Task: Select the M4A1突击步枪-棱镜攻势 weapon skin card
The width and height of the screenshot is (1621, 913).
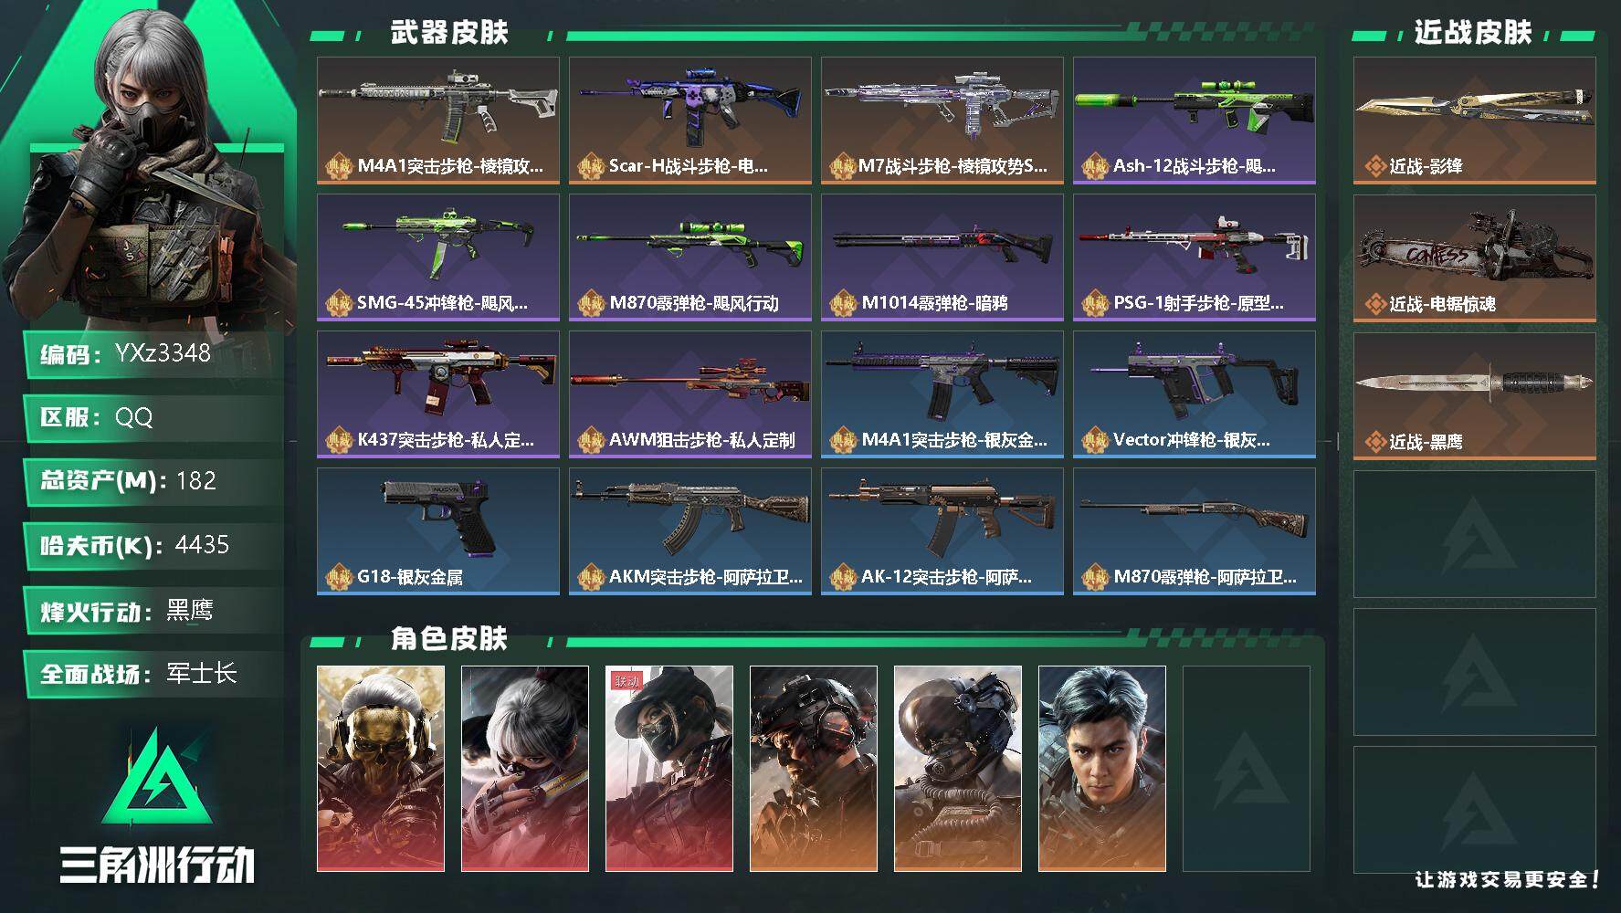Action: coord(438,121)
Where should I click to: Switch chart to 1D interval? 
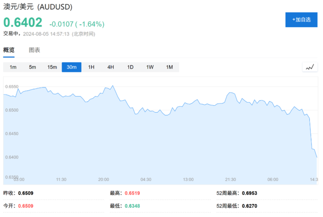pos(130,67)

- Work task: The whole listing above must be returned exactly as written, with no pictures carried over.

- Result of the exercise:
Task: Select the M4A1突击步枪-棱镜攻势 weapon skin card
The width and height of the screenshot is (1621, 913).
Action: coord(438,121)
Where should I click to: Switch chart to 1D interval? 
pos(130,67)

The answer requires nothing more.